Briefing

What to expect from this year's 'hotter and drier than normal' summer

It's gonna be another scorcher

It's only spring, but already there are dozens of wildfires burning in New Mexico and Nebraska. Meanwhile, officials in Southern California are warning some residents that unless they start drastically conserving water, they may face a full outdoor watering ban. With the situation already so extreme in some parts of the United States, what can Americans expect when it comes to fires, heat, and droughts this summer? Here's everything you need to know:

What are meteorologists saying about this summer's weather?

This week, the National Oceanic and Atmospheric Administration (NOAA) released its monthly report on global climate trends, which included a look at how June, July, and August are shaping up weather-wise. March was one of the driest and hottest months on record in the United States, and NOAA predicts it will be a hotter and drier than normal summer with higher temperatures across the country. NOAA also said the La Niña climate pattern is favored to continue through the summer, which could bring drier conditions to the southern United States and more rain in the northern half. Expect the hottest temperatures in the western United States in Arizona, Colorado, Utah, and New Mexico.

How will these conditions affect the drought in the western United States?

The region is experiencing a multi-year drought, with NOAA saying it is the "most extensive and intense drought in the 22-year history of the U.S. Drought Monitor." Precipitation deficits are at or near record levels, and the climatological wet season is ending with below-average snow cover, meaning the snow melt won't be enough to fill the low reservoirs. With NOAA expecting the summer to be hotter and drier, the drought is only expected to get worse, affecting everything from crops to public safety, as bone dry vegetation fuels wildfires.

Is the drought behind the wildfires now burning in New Mexico?

Experts say that's one factor. "Because of climate change and the megadrought across the western U.S. and especially the Great Basin, there's no moisture in the soil anymore," Andrew Church, a National Weather Service meteorologist in Albuquerque, told CNN. Usually, there is an increase in relative humidity after a cold front passes, but because the ground is so dry, that doesn't happen anymore, Church said. That rise in relative humidity would "help keep small fires ... in check," he added, and "stem the rapid spread of ... wildfires." There are about two dozen wildfires burning in New Mexico, and Church said the 2022 fire season started "around a week and a half, almost two weeks earlier than average." The state sees the peak of its fire season in June.

Is New Mexico the only state that started its fire season early?

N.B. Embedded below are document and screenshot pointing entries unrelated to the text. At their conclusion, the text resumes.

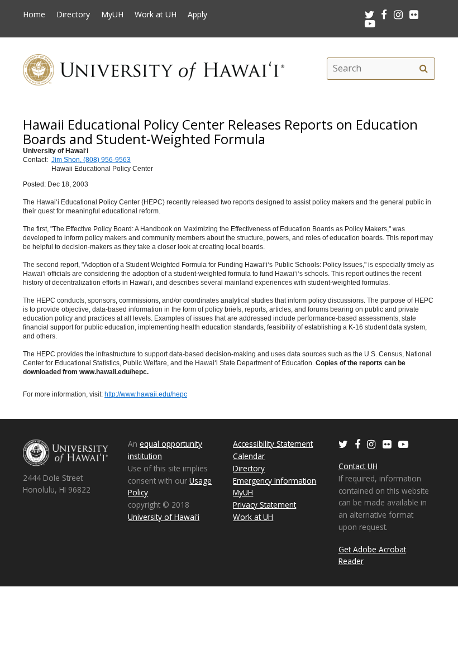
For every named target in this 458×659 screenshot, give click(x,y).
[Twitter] (343, 443)
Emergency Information (274, 480)
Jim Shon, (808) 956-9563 (91, 160)
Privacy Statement (264, 504)
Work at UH (155, 14)
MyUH (112, 14)
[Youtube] (370, 23)
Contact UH (358, 466)
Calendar (249, 456)
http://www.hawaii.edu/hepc (145, 394)
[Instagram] (371, 443)
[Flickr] (387, 443)
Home (34, 14)
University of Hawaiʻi (163, 517)
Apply (197, 14)
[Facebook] (357, 443)
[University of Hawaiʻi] (153, 68)
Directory (73, 14)
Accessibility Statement (273, 443)
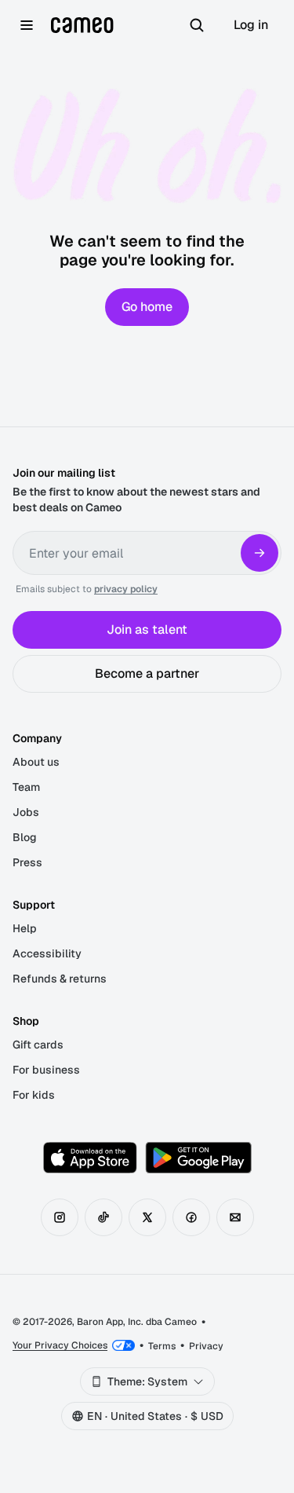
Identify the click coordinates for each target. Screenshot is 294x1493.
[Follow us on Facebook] (191, 1217)
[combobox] (147, 1381)
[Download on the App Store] (90, 1157)
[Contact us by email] (235, 1217)
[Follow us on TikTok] (103, 1217)
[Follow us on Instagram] (59, 1217)
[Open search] (197, 25)
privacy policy (126, 589)
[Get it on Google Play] (198, 1157)
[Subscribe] (259, 553)
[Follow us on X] (147, 1217)
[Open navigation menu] (27, 25)
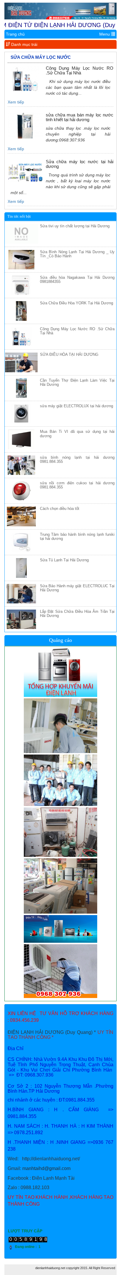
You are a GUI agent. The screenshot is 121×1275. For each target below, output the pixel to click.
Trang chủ (15, 34)
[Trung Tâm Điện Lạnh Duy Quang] (60, 11)
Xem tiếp (16, 102)
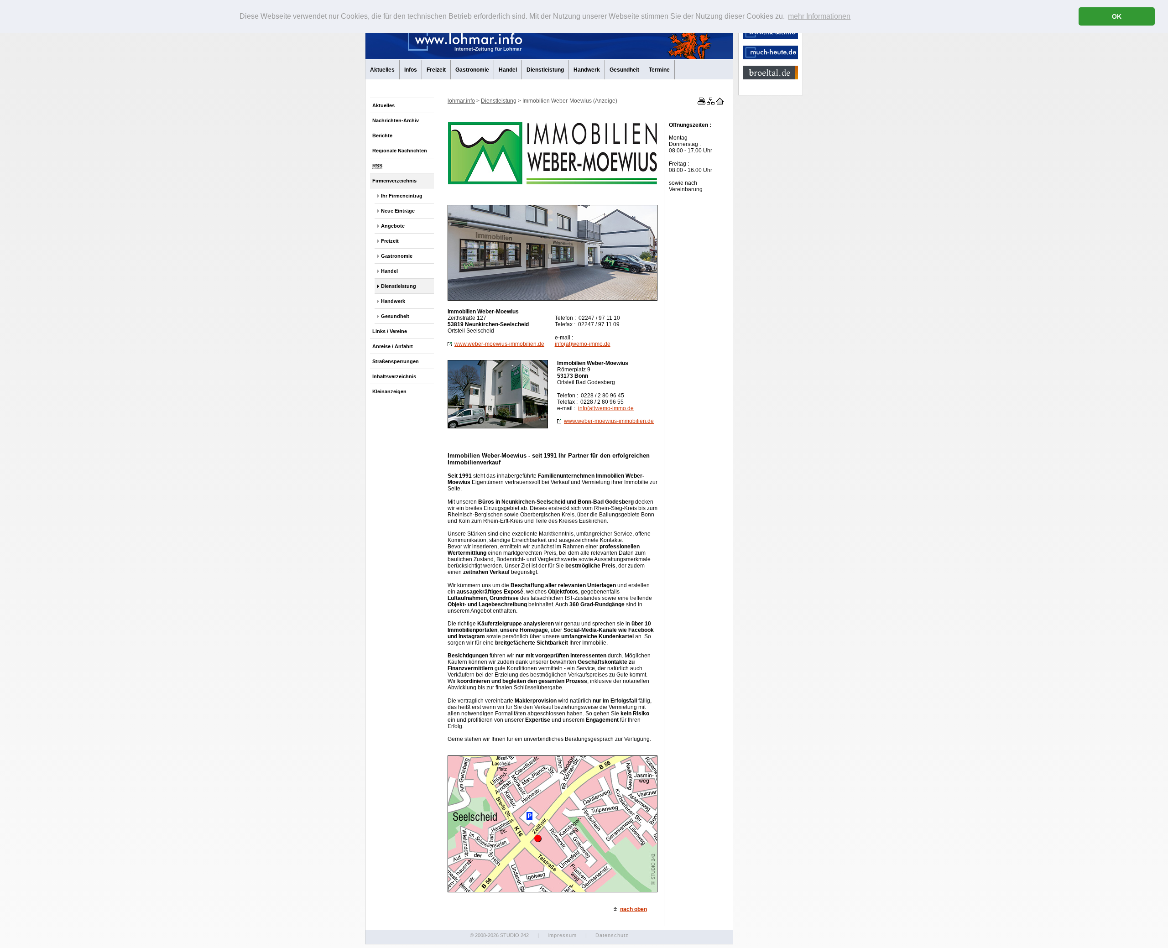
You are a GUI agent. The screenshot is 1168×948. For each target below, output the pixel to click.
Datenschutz (612, 935)
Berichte (382, 135)
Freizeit (436, 70)
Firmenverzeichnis (394, 180)
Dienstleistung (545, 70)
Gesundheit (624, 70)
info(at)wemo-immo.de (582, 344)
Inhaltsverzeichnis (394, 376)
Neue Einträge (398, 211)
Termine (659, 70)
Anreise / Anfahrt (392, 346)
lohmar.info (461, 101)
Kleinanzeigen (389, 391)
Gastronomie (472, 70)
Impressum (562, 935)
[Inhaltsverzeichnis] (709, 102)
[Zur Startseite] (719, 102)
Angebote (393, 226)
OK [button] (1116, 16)
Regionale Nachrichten (399, 150)
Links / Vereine (389, 331)
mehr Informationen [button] (819, 16)
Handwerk (587, 70)
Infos (410, 70)
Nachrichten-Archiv (395, 120)
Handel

No. Nebraska is facing the same serious drought conditions with unusually high winds, and since last week, fires have been reported in 14 counties across the state. Officials are preparing for the situation to intensify in the summer, with Jonathan Ashford, spokesman for the Rocky Mountain Complex Incident Management team, telling NBC News, "Unfortunately, it's going to take either quite a lot of moisture in a short period of time or consistent moisture over a long period of time to correct it, and right now that's not in our forecast." One good storm isn't enough to make a dent in the dry conditions, Ashford said, as "you need a prolonged wet spring into a wet summer, and you need that probably up to years at this point to really have true recovery in your larger vegetation." From October to now, Nebraska has received less than half the amount of rainfall it usually gets.

California also didn't get much rain during the winter or early spring — what does that mean for the state this summer?

California had its driest ever January, February, and March — the months that are supposed to be the state's wet season, the Los Angeles Times reports. The California State Water Project collects water from Northern California rivers and delivers it to points south, with about 30 percent used for irrigation in the San Joaquin Valley and 70 percent for residential, industrial, and municipal use in Southern California and the San Francisco Bay Area. The expected deliveries were cut from 15 percent — already a low number — to 5 percent, and officials decided to take drastic measures and order water restrictions for the summer.

What are the water restrictions for California?

Starting June 1, those under the order — including about 6 million residents of Southern California — must reduce their outdoor watering to just one day a week. This decision was made by the Metropolitan Water District, which warned that if water consumption isn't cut by 35 percent, in September a full watering ban will be instated. Water usage goes up in California during the summer, as more people fill their pools and try to cool off outside, and officials hope residents will do their part to ensure a total ban doesn't have to be put in place.